Budaya baca orang Jepang juga didukung oleh kecepatan dalam proses penerjemahan buku-buku asing (bahasa Inggris, Perancis, Jerman, dsb). Konon legenda penerjemahan buku-buku asing sudah dimulai pada tahun 1684, seiring dibangunnya institut penerjemahan dan terus berkembang sampai jaman modern. Biasanya terjemahan buku bahasa Jepang sudah tersedia dalam beberapa minggu sejak buku asingnya diterbitkan.

8. KERJASAMA KELOMPOK

Budaya di Jepang tidak terlalu mengakomodasi kerja-kerja yang terlalu bersifat individualistik. Termasuk klaim hasil pekerjaan, biasanya ditujukan untuk tim atau kelompok tersebut. Fenomena ini tidak hanya di dunia kerja, kondisi kampus dengan lab penelitiannya juga seperti itu, mengerjakan tugas mata kuliah biasanya juga dalam bentuk kelompok. Kerja dalam kelompok mungkin salah satu kekuatan terbesar orang Jepang.
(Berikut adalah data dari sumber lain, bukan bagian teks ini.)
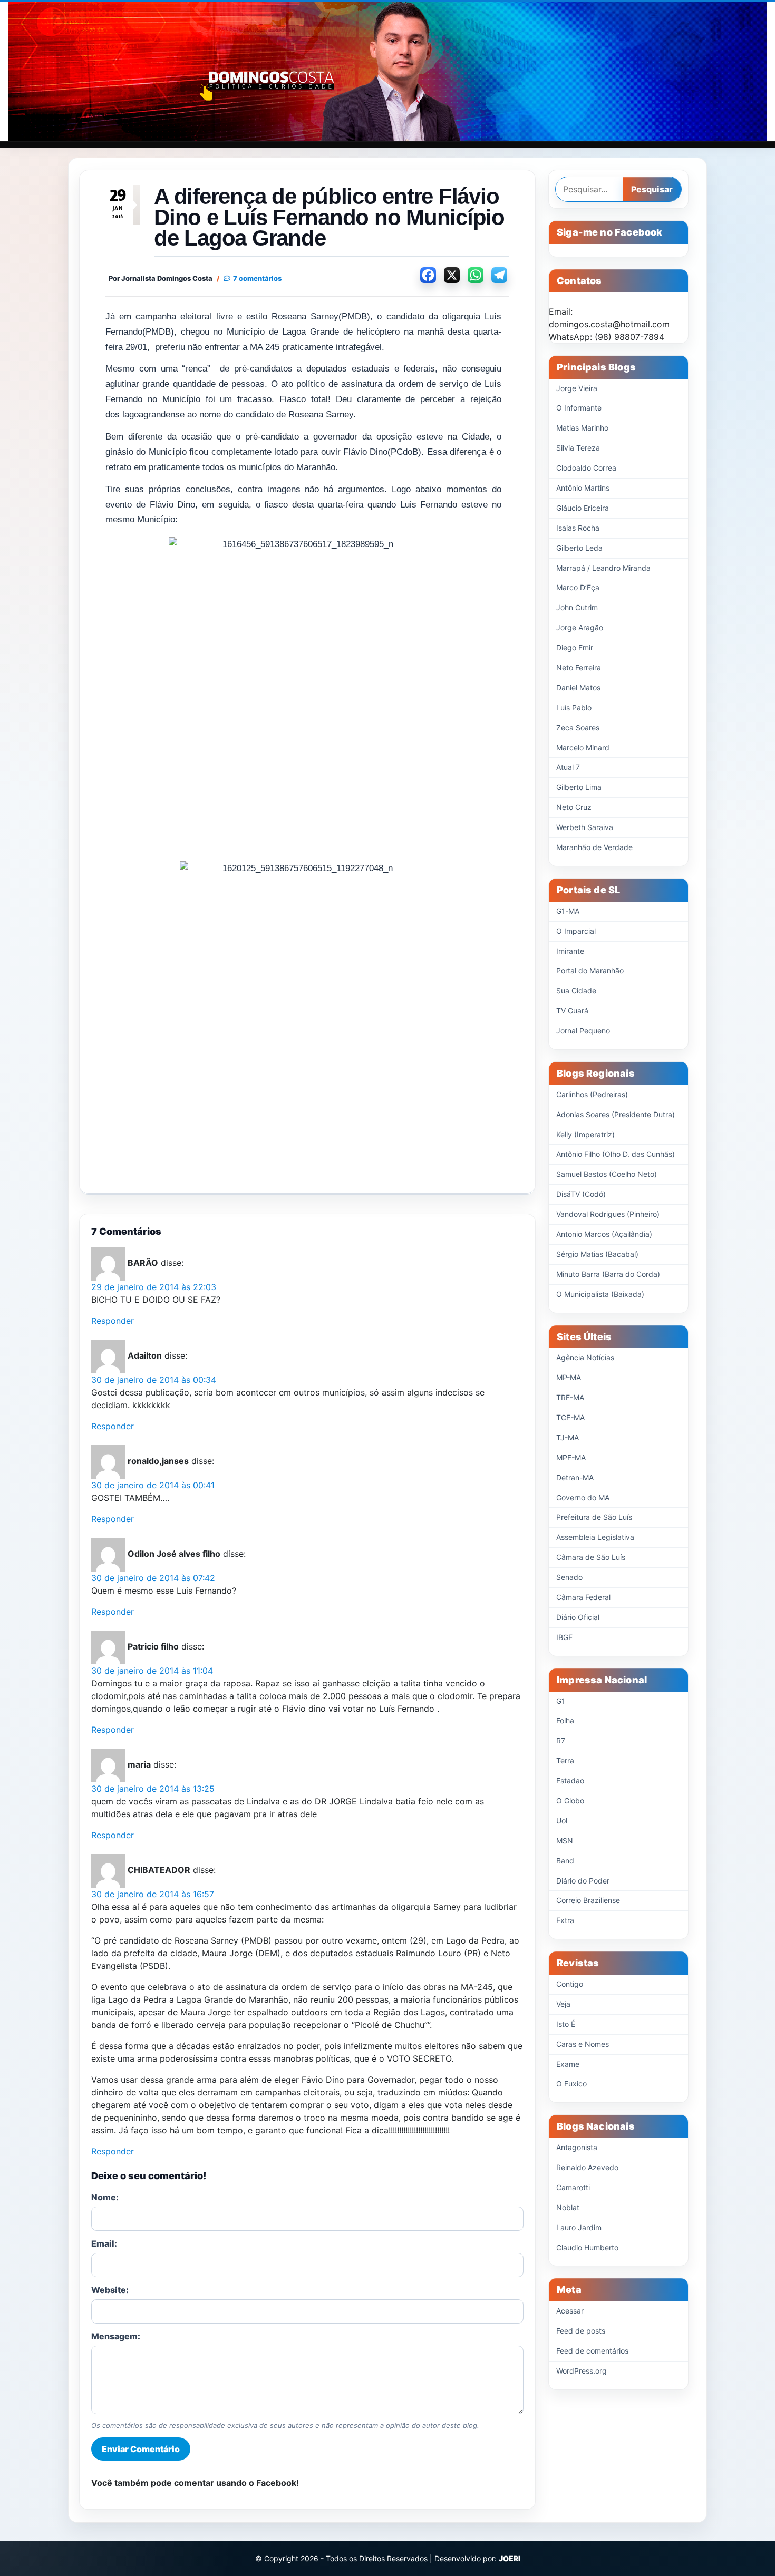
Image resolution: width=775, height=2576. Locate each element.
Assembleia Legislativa (595, 1537)
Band (565, 1860)
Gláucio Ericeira (582, 507)
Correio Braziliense (588, 1900)
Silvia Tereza (578, 447)
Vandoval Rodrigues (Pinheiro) (608, 1213)
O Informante (579, 407)
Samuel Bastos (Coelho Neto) (606, 1173)
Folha (565, 1720)
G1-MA (567, 910)
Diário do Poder (582, 1880)
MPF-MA (571, 1457)
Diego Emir (574, 647)
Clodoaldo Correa (586, 467)
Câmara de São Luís (590, 1557)
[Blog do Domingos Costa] (387, 71)
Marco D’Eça (577, 587)
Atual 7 (568, 767)
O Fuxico (571, 2083)
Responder (112, 1320)
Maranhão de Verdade (594, 847)
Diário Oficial (577, 1617)
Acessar (570, 2310)
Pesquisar (652, 189)
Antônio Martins (582, 487)
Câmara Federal (583, 1597)
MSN (564, 1840)
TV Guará (572, 1010)
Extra (565, 1920)
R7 (560, 1740)
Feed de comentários (592, 2350)
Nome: (105, 2197)
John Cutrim (577, 607)
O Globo (570, 1800)
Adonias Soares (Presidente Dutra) (615, 1114)
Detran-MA (575, 1477)
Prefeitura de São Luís (594, 1517)
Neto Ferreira (578, 667)
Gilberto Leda (579, 547)
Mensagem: (115, 2336)
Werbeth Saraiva (584, 827)
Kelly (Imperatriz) (585, 1134)
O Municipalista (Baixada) (600, 1294)
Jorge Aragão (579, 627)
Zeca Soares (577, 727)
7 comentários (257, 278)
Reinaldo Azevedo (587, 2167)
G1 (560, 1700)
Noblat (567, 2207)
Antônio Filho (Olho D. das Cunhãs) (615, 1153)
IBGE (564, 1637)
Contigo (569, 1983)
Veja (563, 2003)
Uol (561, 1820)
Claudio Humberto (587, 2247)
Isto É (565, 2023)
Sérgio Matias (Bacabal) (597, 1254)
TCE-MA (570, 1417)
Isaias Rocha (577, 527)
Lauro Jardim (579, 2227)
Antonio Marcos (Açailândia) (604, 1234)
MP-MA (568, 1377)
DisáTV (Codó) (581, 1193)
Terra (565, 1760)
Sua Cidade (576, 990)
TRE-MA (570, 1397)
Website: (110, 2290)
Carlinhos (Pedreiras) (592, 1094)
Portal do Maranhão (590, 970)
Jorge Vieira (576, 388)
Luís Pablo (574, 707)
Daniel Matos (578, 687)
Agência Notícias (585, 1357)
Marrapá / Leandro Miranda (603, 567)
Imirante (570, 951)
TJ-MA (567, 1437)
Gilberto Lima (579, 787)
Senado (569, 1577)
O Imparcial (576, 930)
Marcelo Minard (582, 747)
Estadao (570, 1780)
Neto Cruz (574, 807)
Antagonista (576, 2147)
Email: (104, 2243)
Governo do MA (582, 1497)
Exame (567, 2064)
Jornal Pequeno (583, 1030)
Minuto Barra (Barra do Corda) (608, 1274)
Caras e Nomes (582, 2044)
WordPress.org (581, 2370)
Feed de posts (580, 2330)
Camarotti (573, 2187)
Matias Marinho (582, 427)
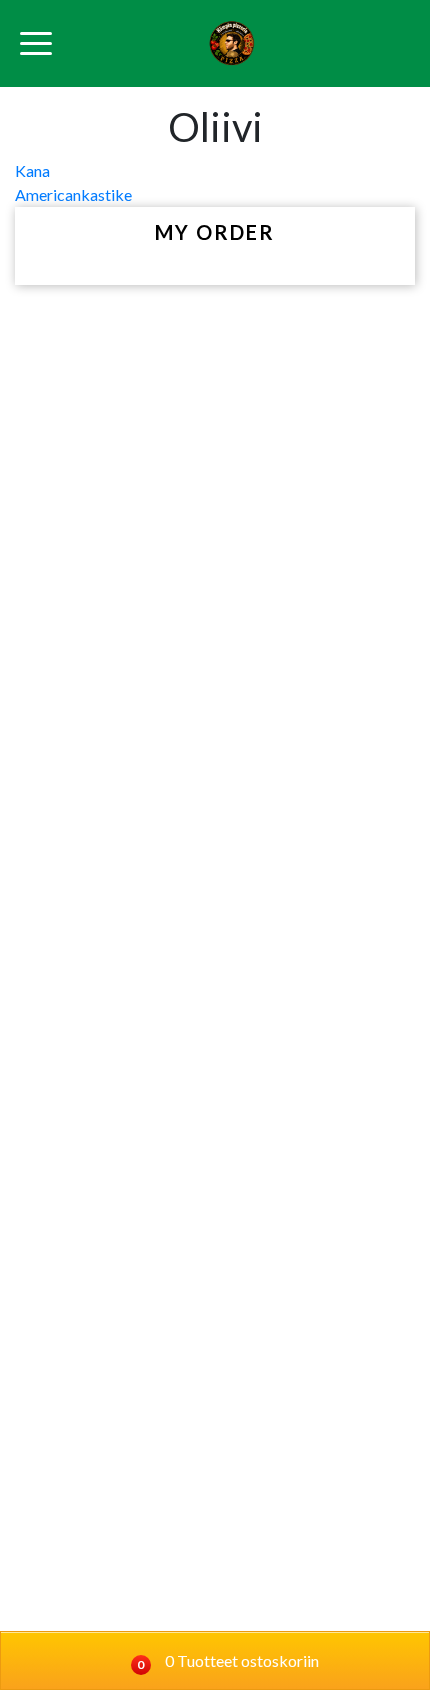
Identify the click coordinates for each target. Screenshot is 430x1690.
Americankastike (73, 194)
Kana (32, 170)
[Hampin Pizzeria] (231, 43)
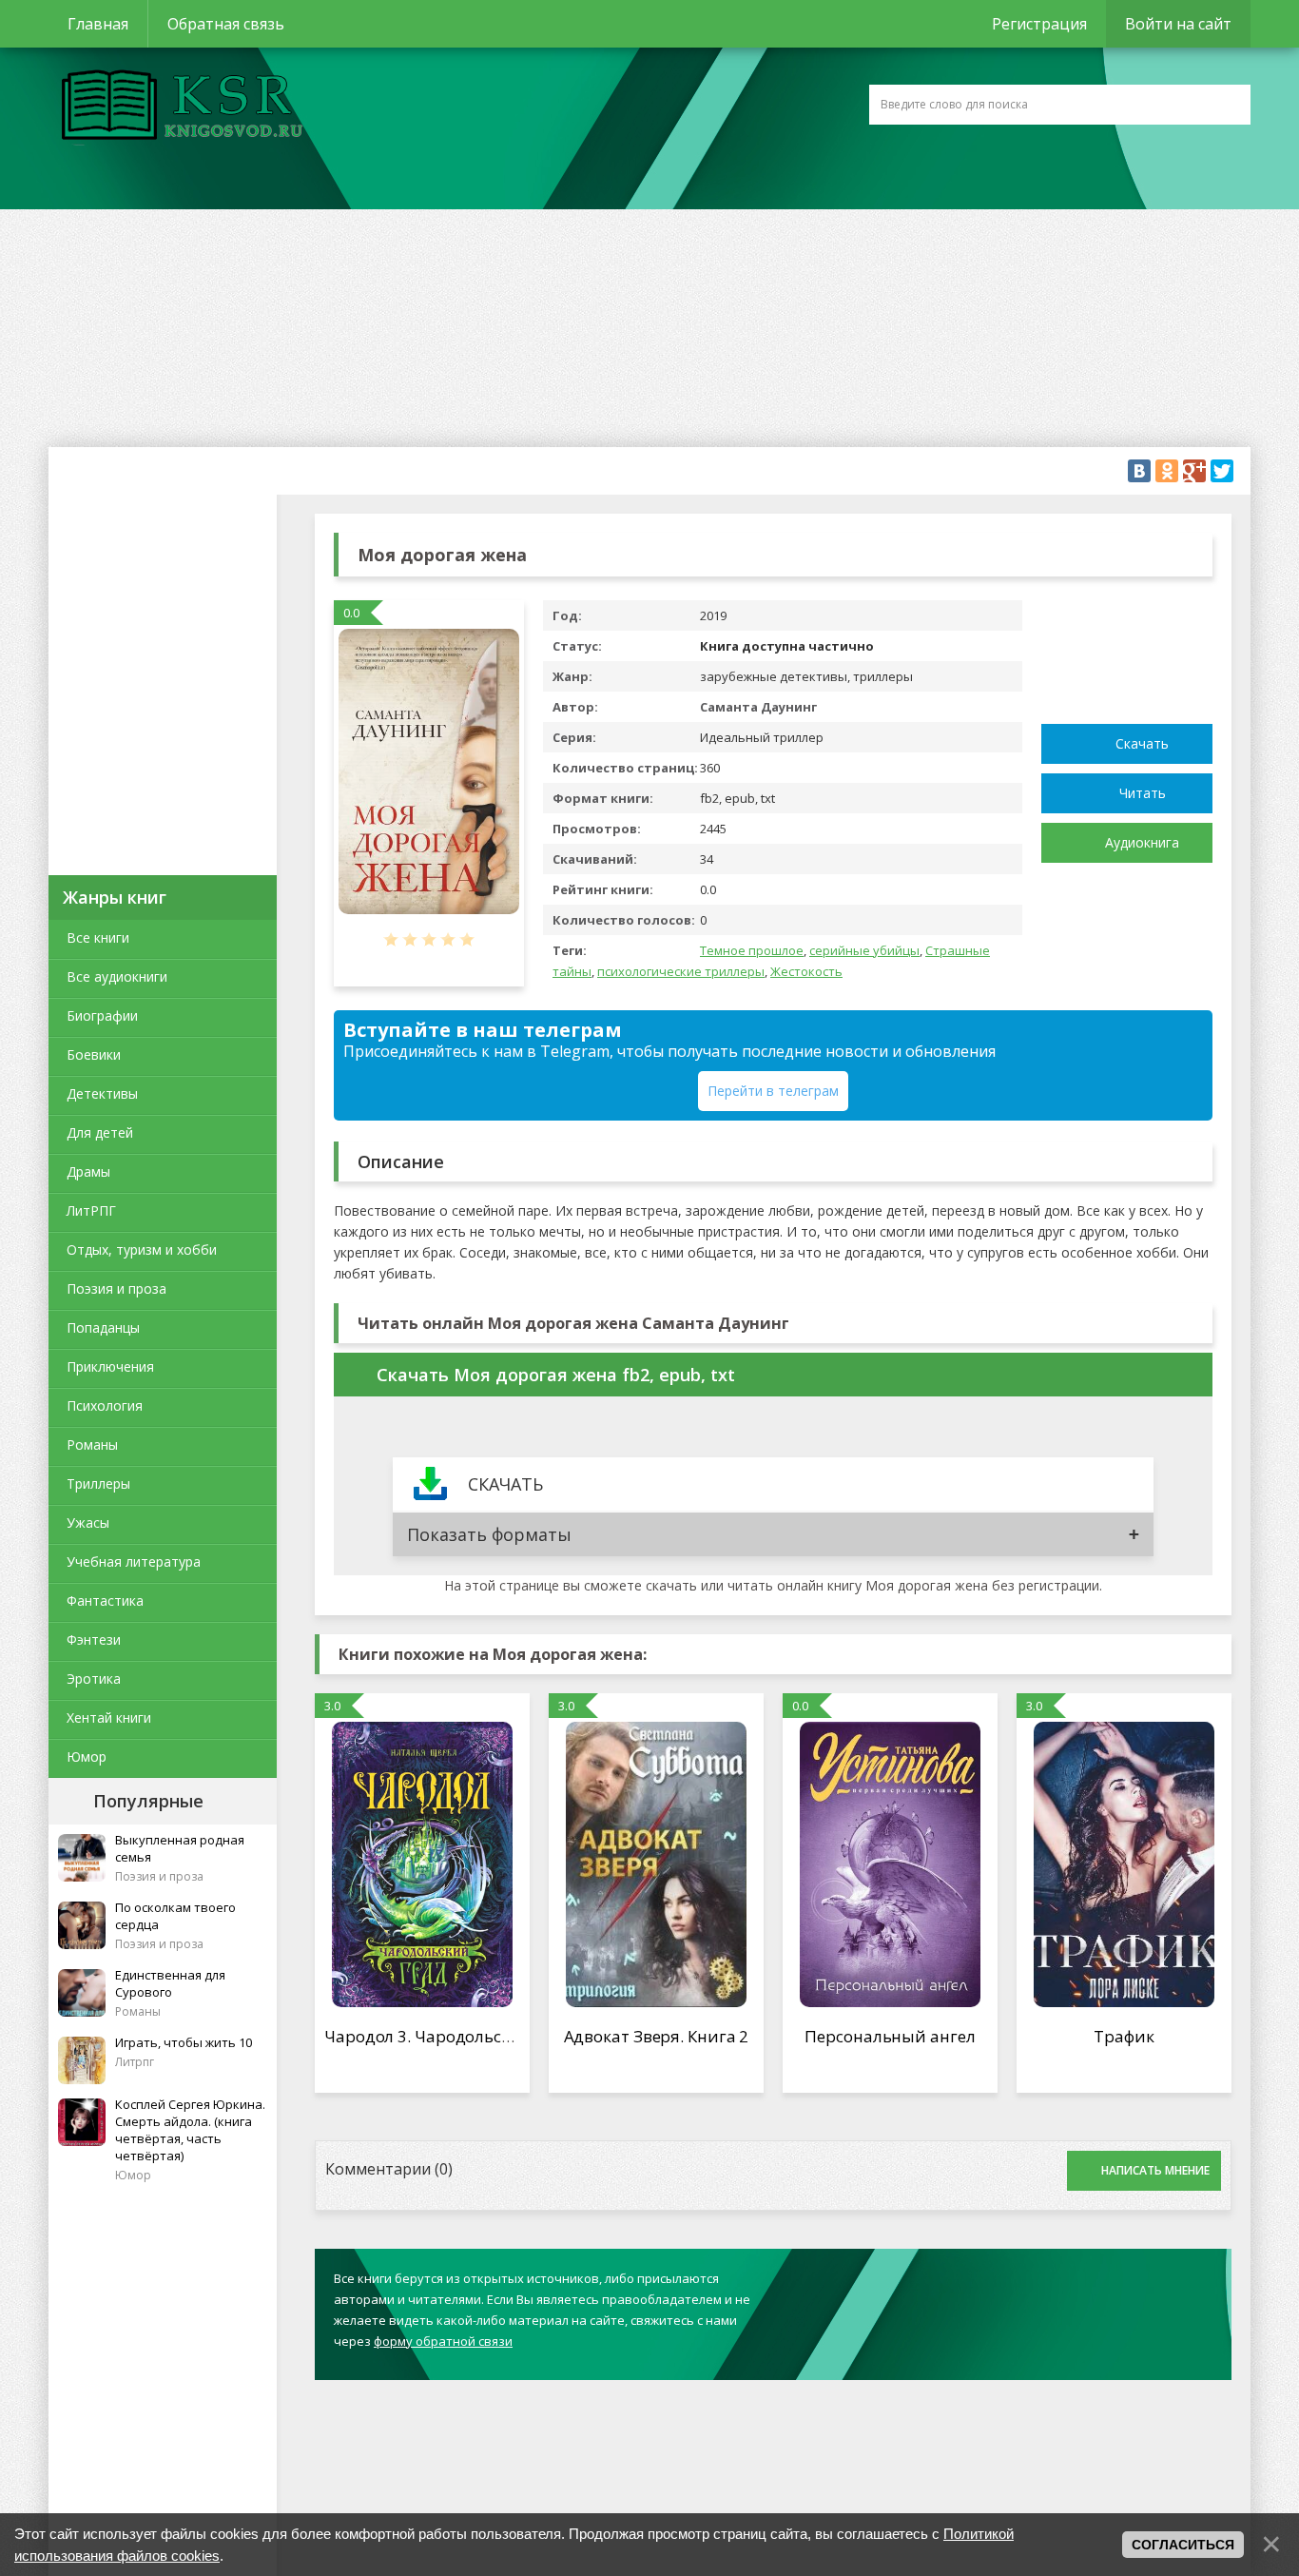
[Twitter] (1222, 470)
Ada satu anekdot yang mengatakan "satu orang professor Jepang akan kalah dengan satu orang professor Amerika, hanya saja 10 orang professor Amerika tidak akan bisa mengalahkan 10 orang professor Jepang yang berkelompok" . Musyawarah mufakat atau sering disebut dengan "ringi" adalah ritual dalam kelompok. Keputusan strategis harus dibicarakan dalam "ringi".

9. MANDIRI

Sejak usia dini anak-anak dilatih untuk mandiri. Dia harus membawa 3 tas besar berisi pakaian ganti, bento (bungkusan makan siang), sepatu ganti, buku-buku, handuk dan sebotol besar minuman yang menggantung di lehernya. Di Yochien setiap anak dilatih untuk membawa perlengkapan sendiri, dan bertanggung jawab terhadap barang miliknya sendiri. Lepas SMA dan masuk bangku kuliah hampir sebagian besar tidak meminta biaya kepada orang tua. Para mahasiswa di Saitama University mengandalkan kerja part time untuk biaya sekolah dan kehidupan sehari-hari. Kalaupun kehabisan uang, mereka "meminjam" uang ke orang tua yang itu nanti mereka kembalikan di bulan berikutnya.

10. JAGA TRADISI

Perkembangan teknologi dan ekonomi, tidak membuat bangsa Jepang kehilangan tradisi dan budayanya. Budaya perempuan yang sudah menikah untuk tidak bekerja masih ada dan hidup sampai saat ini. Budaya minta maaf masih menjadi refleks orang Jepang. Kalau suatu hari anda naik sepeda di Jepang dan menabrak pejalan kaki, maka jangan kaget kalau yang kita tabrak justru minta maaf terlebih dulu.

Sampai saat ini orang Jepang relatif menghindari berkata "tidak" apabila mendapat tawaran dari orang lain. Jadi kita harus hati-hati dalam pergaulan dengan orang Jepang karena "hai" belum tentu "ya" bagi orang Jepang.

Pertanian merupakan tradisi leluhur dan aset penting di Jepang. Persaingan keras karena masuknya beras Thailand dan Amerika yang murah, tidak menyurutkan langkah pemerintah Jepang untuk melindungi para petaninya. Kabarnya tanah yang dijadikan lahan pertanian mendapatkan pengurangan pajak yang signifikan, termasuk beberapa insentif lain untuk orang-orang yang masih bertahan di dunia pertanian. Pertanian Jepang merupakan salah satu yang terbaik di dunia.

Latar belakang sejarah dengan pendekatan sosial budaya mungkin bisa dijadikan faktor penting terhadap kebiasaan bangsa Jepang yang bekerja begitu keras (dengan jam kerja yang panjang). Namun tidak ada bukti sejarah yang menunjukkan bahwa orang-orang Jepang di masa sebelum era Restorasi Meiji pada tahun 1968 bekerja lebih keras dibandingkan orang-orang pada era pre-industri.

Dengan mengabaikan faktor budaya tersebut, setidaknya bisa diidentifikasi terdapat empat faktor yang mempengaruhi waktu kerja yang panjang di Jepang, yaitu lemahnya kekuatan dari serikat pekerja dan ketidakmampuannya untuk menyuarakan protes terhadap pengurangan jam kerja; strategi persaingan internal dalam sistem manajemen yang diterapkan oleh perusahaan di Jepang; tidak adanya kebijakan khusus yang dibuat pemerintah Jepang berkaitan dengan lamanya waktu bekerja; serta tekanan dunia internasional.

Tidak ada salahnya bila kita sebagai warga negara yang belum maju menjadikan pengalaman negara lain yang sudah lebih maju untuk diterapkan di negara kita sendiri. Tentu saja harus ada filter apakah pengalaman itu positif dan sesuai untuk kita atau tidak. Yang sesuai kita gunakan, sementara yang tidak sesuai kita buang jauh-jauh.